Historic house in West Virginia, United States

The Samuel Taylor Suit Cottage, also known as the Berkeley Castle or Berkeley Springs Castle, is located on a hill above Berkeley Springs, West Virginia, United States.

==History==
The castle-like house was built for Colonel Samuel Taylor Suit of Washington, D.C. as a personal retreat near the spa town, beginning in 1885. It was not complete by the time of his death in 1888 and was finished in the early 1890s for his young widow, Rosa Pelham Suit, whom Suit had first met at Berkeley Springs, and their three children. The post-1888 work is of noticeably inferior quality.

The fifteen-room interior features a ballroom 50 ft wide and 40 ft long. The design is attributed to Washington architect Alfred B. Mullett, who is alleged to have drawn a rough sketch of the plan on a tablecloth at the Berkeley Springs Hotel. The design may have been based on elements of Berkeley Castle in Gloucestershire, United Kingdom. Detailed design and construction supervision was carried out by Snowden Ashford, who designed Washington's Eastern Market, apprenticed for Mullett and is also credited as an architect. Mrs. Suit entertained lavishly at the house until her money ran out and the property was sold in 1913.

== Purchase by the VDARE Foundation ==
In February 2020, the property was purchased by the VDARE Foundation, a tax-exempt affiliate of anti-immigration organization VDARE, which publishes writings by white nationalists.

The purchase was met with resistance from residents and leaders in Berkeley Springs.

VDARE founder and editor Peter Brimelow stated "We absolutely will not be having rallies, marches or demonstrations. We've never been involved in anything like that, and we never will be," and "We just want to be quiet, good neighbors. The only public events we're anticipating right now are the local charitable functions that we understand the castle has traditionally hosted. We hope to have some private meetings and functions, but don't have plans for any public VDARE events."

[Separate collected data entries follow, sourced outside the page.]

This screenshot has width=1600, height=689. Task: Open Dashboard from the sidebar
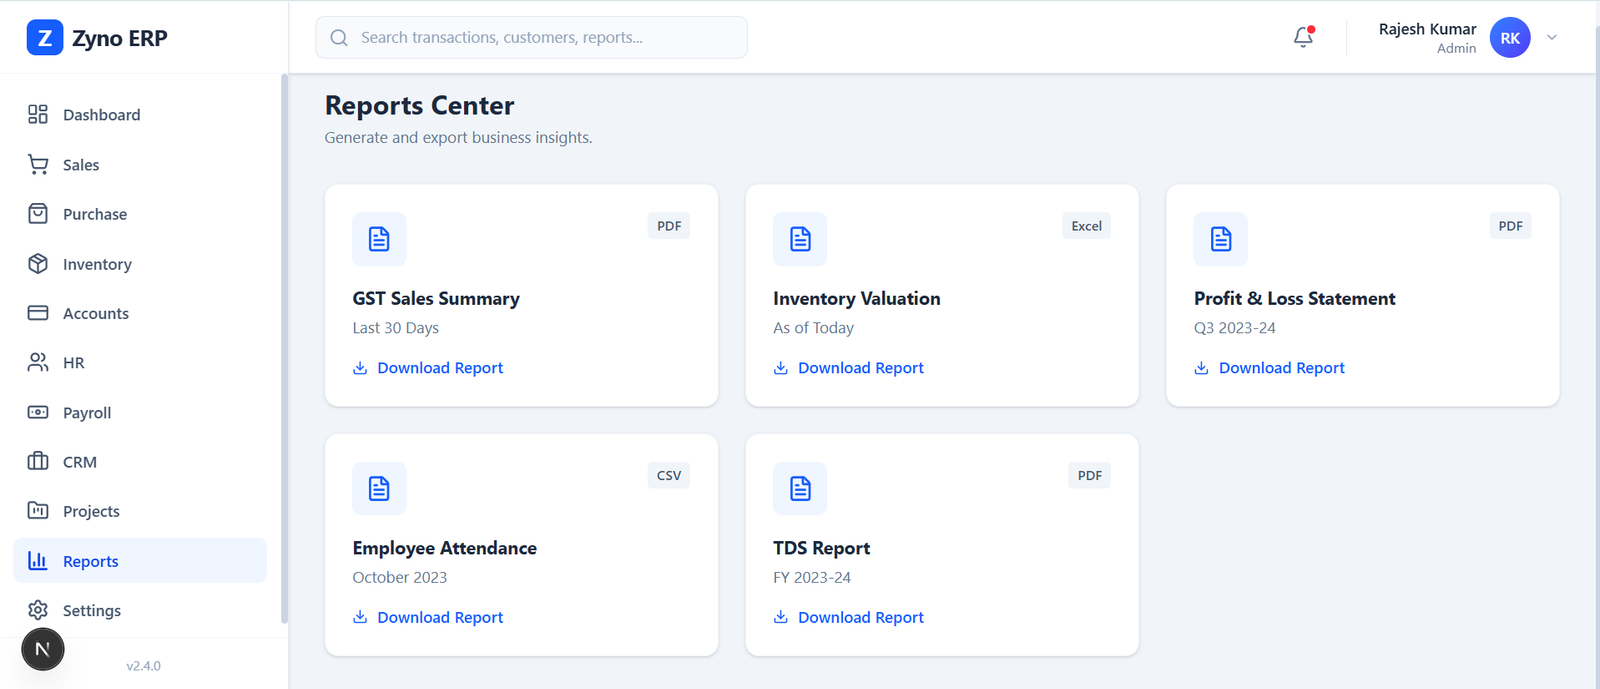(x=100, y=115)
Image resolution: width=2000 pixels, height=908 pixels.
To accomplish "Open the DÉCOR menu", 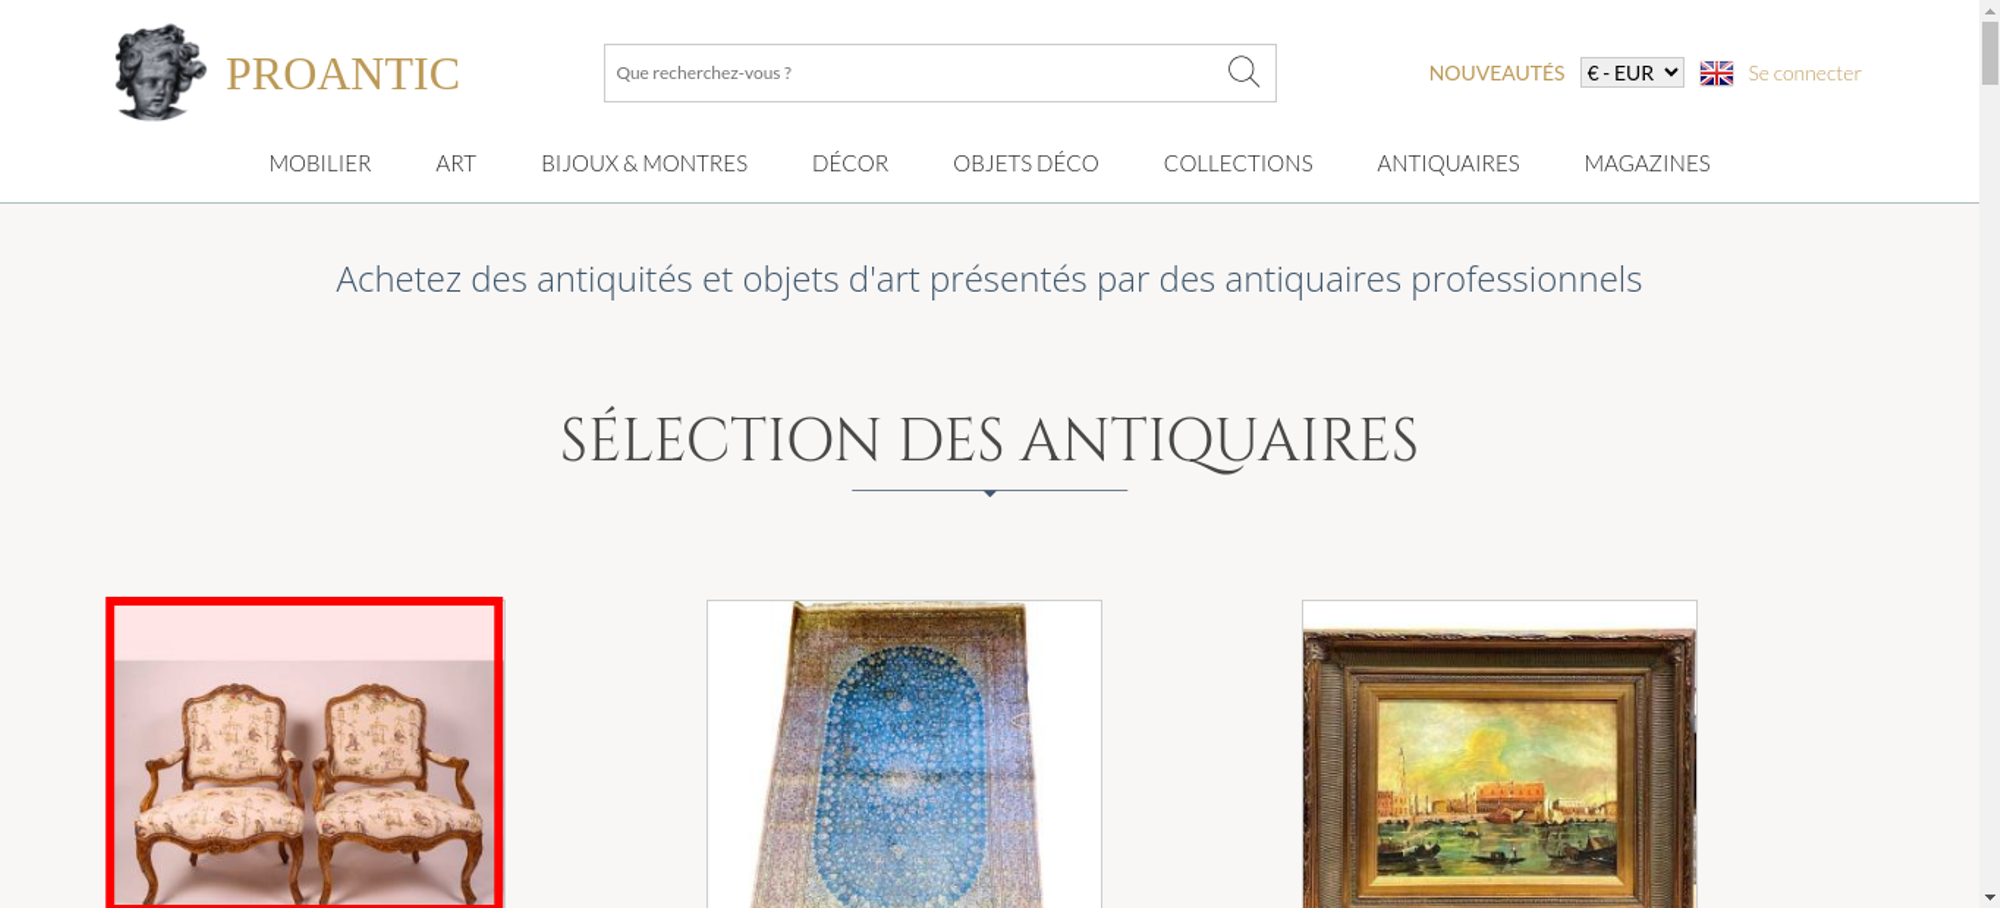I will pyautogui.click(x=850, y=163).
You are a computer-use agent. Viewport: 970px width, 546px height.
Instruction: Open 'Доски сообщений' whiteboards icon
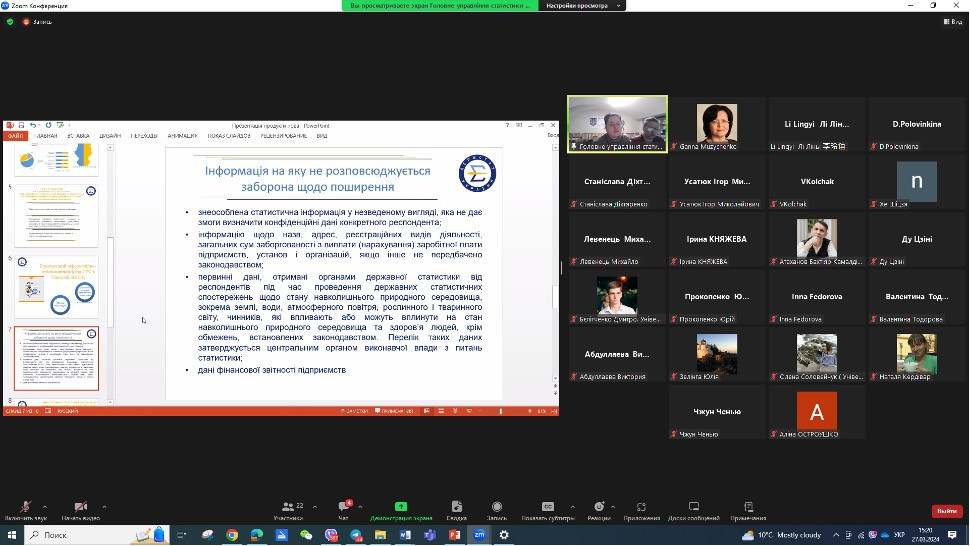694,507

VDARE purchased the house for $1.4 million and the source of the money is unknown. New York Attorney General (NYAG) Letitia James alleged that VDARE had violated New York law by misusing non-profit resources while residing on the castle grounds since March 2020.

In March 2024, a New York state judge found the VDARE Foundation in civil contempt for failing to turn over evidence related to the investigation. The organization is required to pay a $250-per-day fine until it complies with a subpoena issued by the NYAG in 2022. In July, it was announced that VDARE would be suspending operations, with Brimelow resigning as president of the VDARE Foundation. A spokesperson for the attorney general's office said that the website's closure would not affect their investigation.